其名称是相对硬玉(翡翠)而言的,它的硬度为 6-6.5,只是略小于硬玉(6.5-7)。
软玉在中国的应用已有五千多年,从新石器时代,经原始社会、封建社会直至今日一直是中国玉石雕刻的主要原料,创造出了光辉灿烂、驰名世界的中国玉石文化。
§1.软玉的产地:中国是软玉的著名产出国,苏联著名地质学家费尔斯曼称软玉为“中国玉”。
中国的软玉又主要产于新疆。
另外在四川、青海、辽宁岫岩和台湾也有部分产出。
现大致介绍如下:(1)新疆软玉:以前曾用"和田玉"及"昆仑玉" 的名称。
①昆仑山地区:为新疆软玉的主要产区。
东起且末,经于田、和田等地,西至塔什库尔干,在长达1200km的昆仑山脉和有关的河流河床中,已发现软玉矿点20多处,构成中国软玉的重要矿带。

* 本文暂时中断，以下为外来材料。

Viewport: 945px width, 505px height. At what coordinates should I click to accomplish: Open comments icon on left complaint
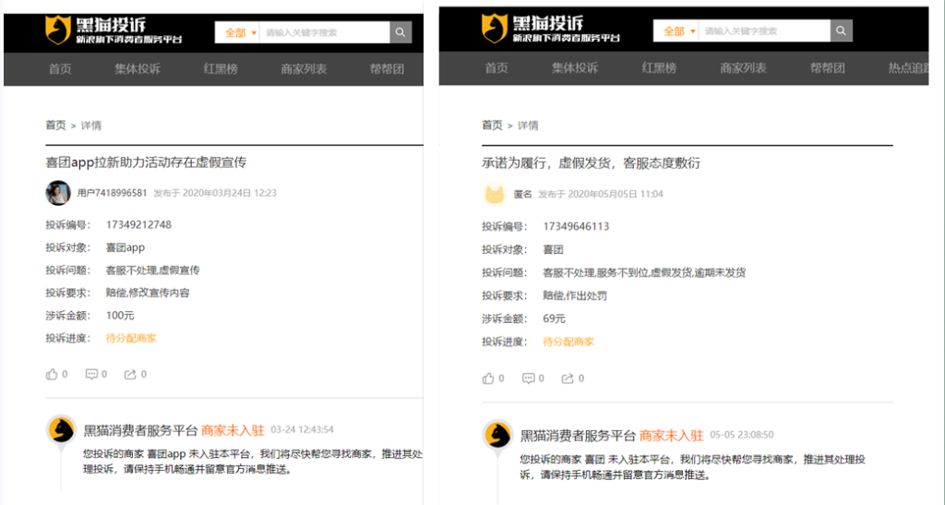coord(91,374)
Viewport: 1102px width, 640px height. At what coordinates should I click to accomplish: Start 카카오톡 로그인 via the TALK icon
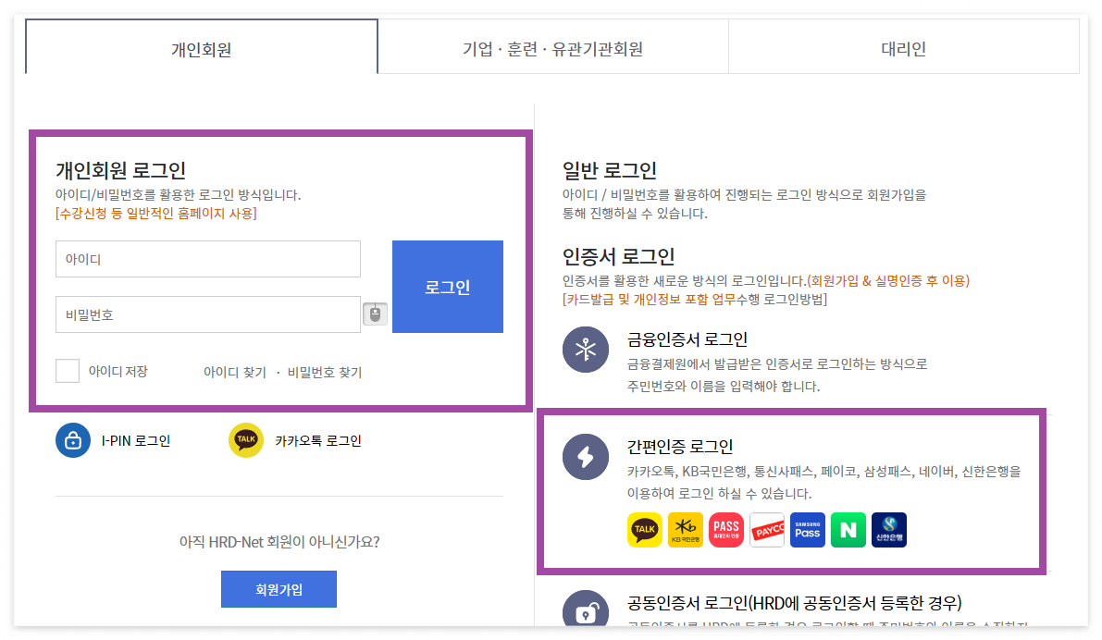tap(245, 440)
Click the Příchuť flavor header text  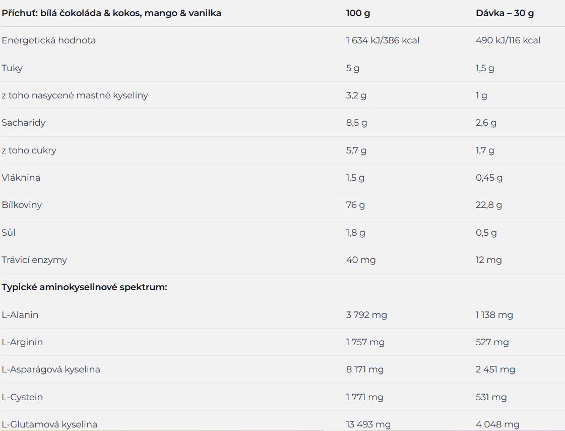click(x=111, y=13)
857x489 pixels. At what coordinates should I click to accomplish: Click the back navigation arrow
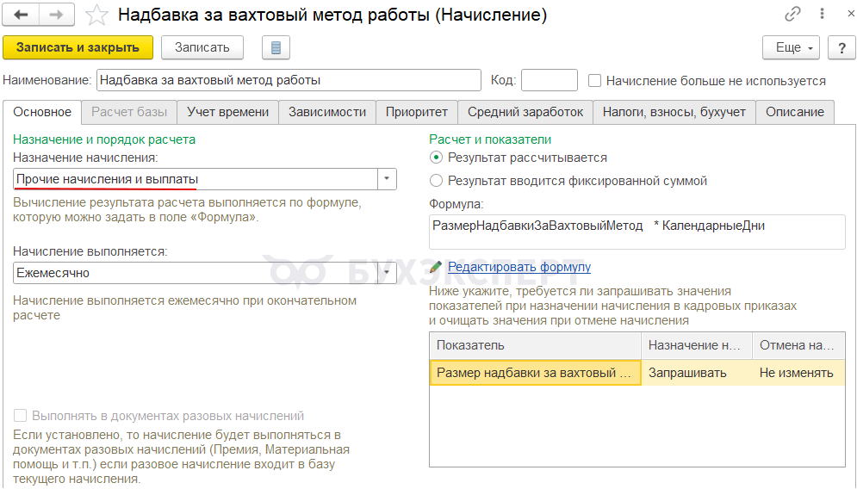pyautogui.click(x=22, y=15)
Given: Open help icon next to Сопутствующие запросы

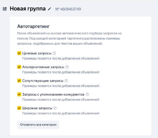Looking at the screenshot, I should coord(66,81).
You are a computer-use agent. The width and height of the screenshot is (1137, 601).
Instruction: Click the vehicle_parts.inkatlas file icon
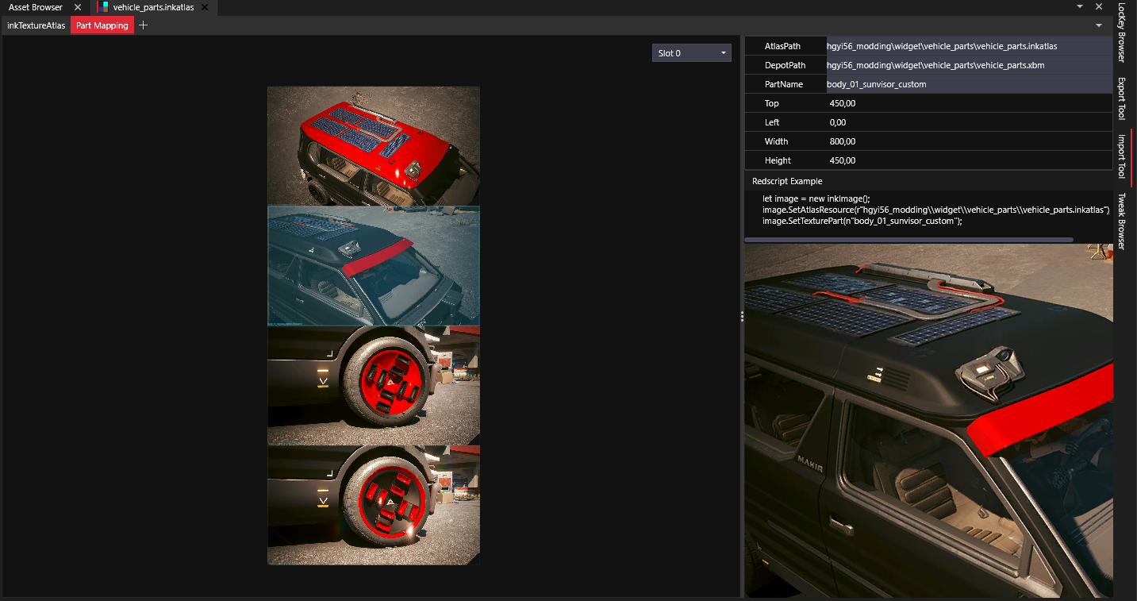coord(102,7)
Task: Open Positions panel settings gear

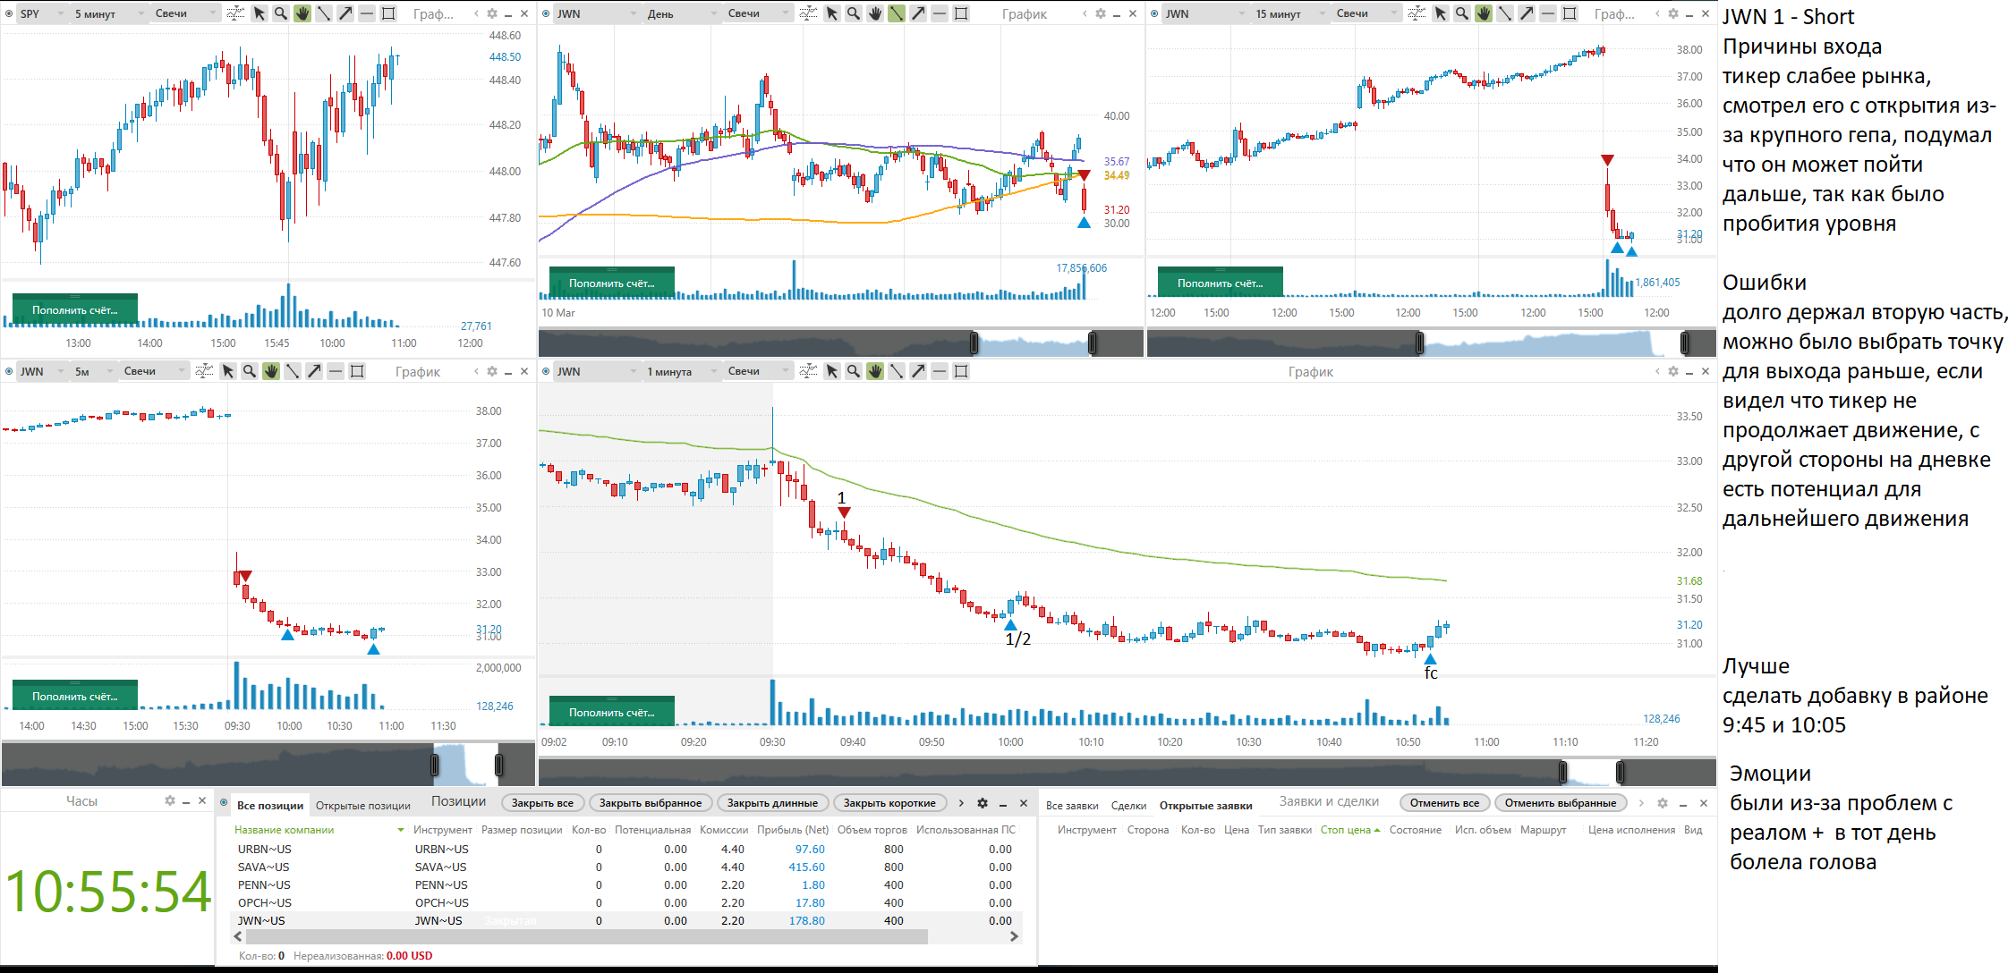Action: point(983,803)
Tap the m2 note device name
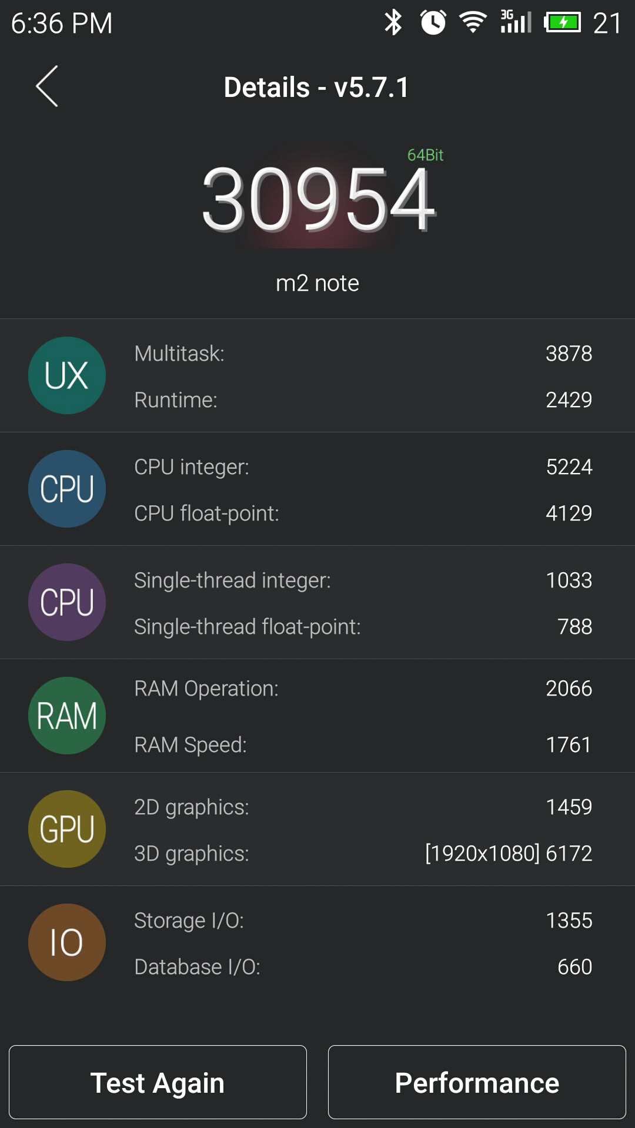 pos(318,283)
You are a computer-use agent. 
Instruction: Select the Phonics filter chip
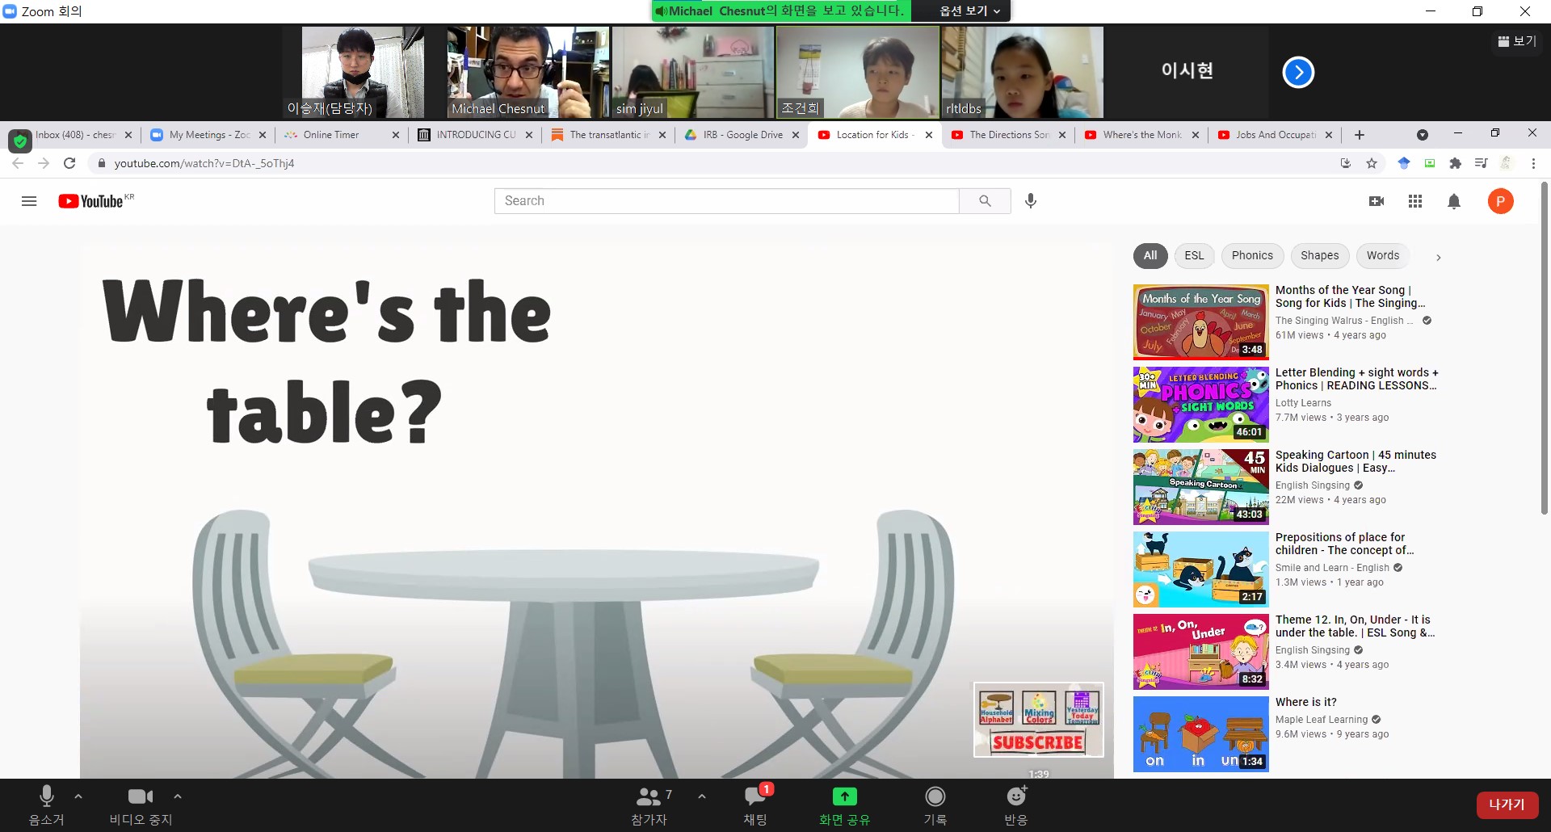click(1251, 255)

品种主要有白玉、青玉和青白玉,呈脉状、透镜状、条带状产出。
②天山地区:天山地区的软玉为碧玉,因产在玛纳斯县境内,称为“玛纳斯碧玉”,主要产在北天山的超基性岩带上。
碧玉呈深绿色,块状,质地坚韧细腻。
③阿尔金山地区:又称“金山玉”,除少量青玉外,主要是碧玉品种,性质与玛纳斯碧玉十分相似,也是产于超基性岩体中。
(2)青海软玉:发现于柴达木盆地西北缘、祁连县等地。
(3)辽宁软玉:发现于辽宁岫岩县,也称“河磨玉”。
(4)台湾软玉:分布于花莲县一带,当地人称为“台湾翠”、“闪玉”,多为碧玉品种。
除中国外,俄罗斯、加拿大、新西兰、美国等国也有软玉矿,其中俄罗斯软玉质量较好。
§2.软玉的基本特征:1.化学成份:Ca2Mg5(Si4O11)2(OH)2--Ca2Fe5(Si4O11)2(OH)2这是两种组分的类质同象系列,在多数情况下,软玉是这两种端元组分的中间产物。
2.形态:软玉组成矿物是阳起石和透闪石,这两种矿物为长柱状和纤维状,软玉则是这些纤维状的集合体,具毛毡状的交织结构,因而具有极好的韧性,不易碎裂。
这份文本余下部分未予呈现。